Bad Programming Practices: Never write your application business logic in eventhandlers

Bad Programming Practices: Never write your application business logic in eventhandlers

Writing your application business logic in eventhandlers is a bad programming practice. By doing this, you are mixing your design and logic and making your application more prone to disasters. No doubt your functionality will work fine, but when your senior sits to do your code review, s/he will reject your code. I am trying to explain it by simple delphi example. I will be using 2 methods to implement same functionality.

Method 1:

In the following delphi XE2 example, application logic is written on the click event of OK button.
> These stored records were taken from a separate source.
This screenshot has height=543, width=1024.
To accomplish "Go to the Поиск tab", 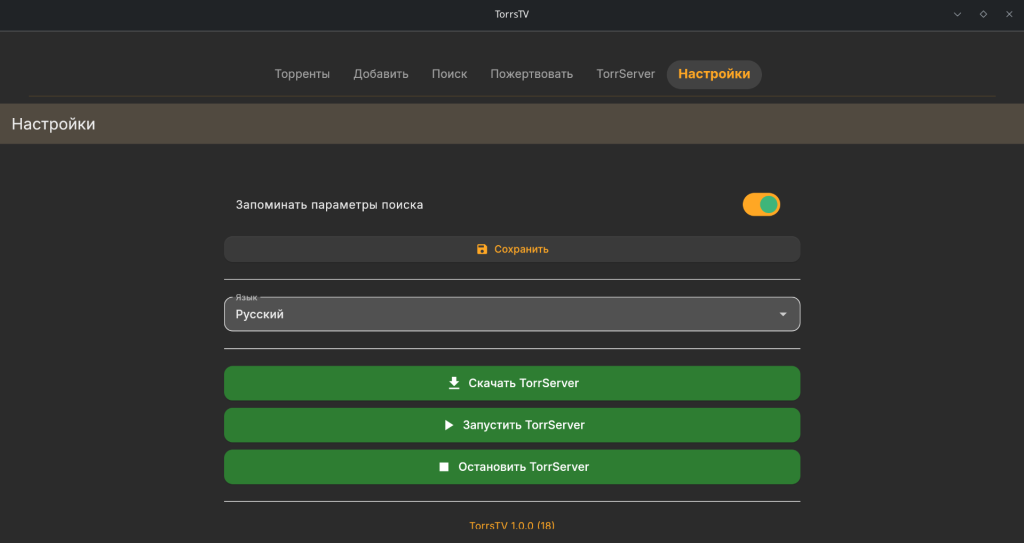I will 449,74.
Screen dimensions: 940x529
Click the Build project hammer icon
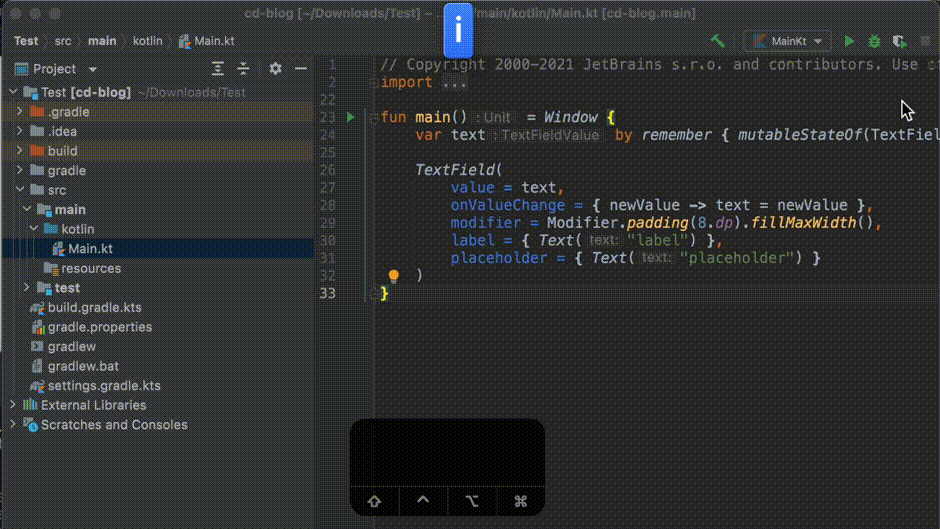tap(717, 41)
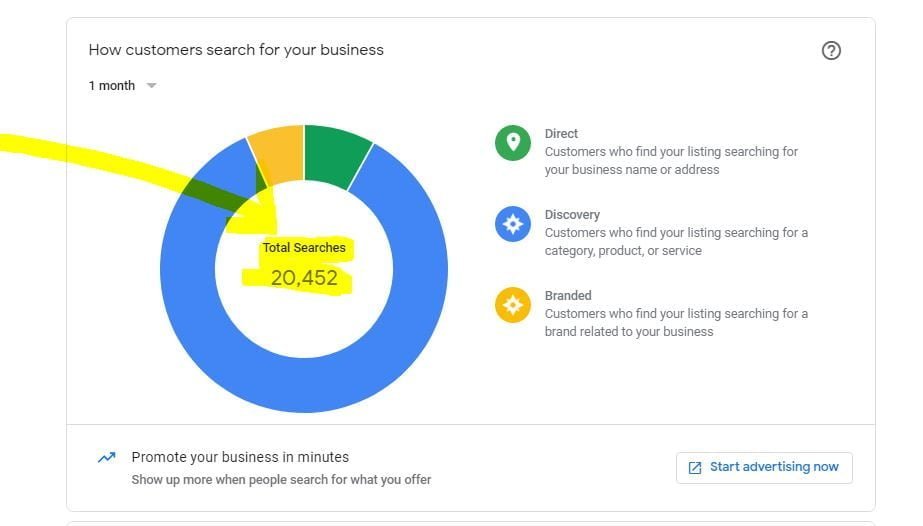Click the Branded legend label
The image size is (923, 526).
[568, 295]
It means when from user interface, user clicks the OK button the application logic will run.

procedure Form1.btnOKClick(Sender: TObject);
begin
  //my application business logic goes here
end;

This application logic can be run by clicking on OK button or just by calling the event handler in your delphi program like following:

btnOK.click; or
btnOKClick(Self.btnOK);

Method 2:

In following delphi XE2 example, same thing is done but in different way. Application logic is written in some delphi function "ApplicationLogic" and is called from the event handler (click of OK button).

procedure TForm1.ApplicationLogic;
begin
 //my application business logic goes here
end;

procedure TForm1.btnOKClick(Sender: TObject);
begin
 ApplicationLogic;
end;

Method 2 is better approach as it encapsulate your actual business logic. by using this approach, you can separate your design logic from application logic and your code will be neat and clear and easy to understand. Your code will be self documented.

Also, directly calling event handlers from program (as in method 1) is quite complex which degrades the performance when your application will grow large.

You can make your code reusable by putting your application logic in some library and then calling the methods of that library from event handlers as well as from other places. Even you can use same methods in some different application by just including that library which contains all your application logic functions.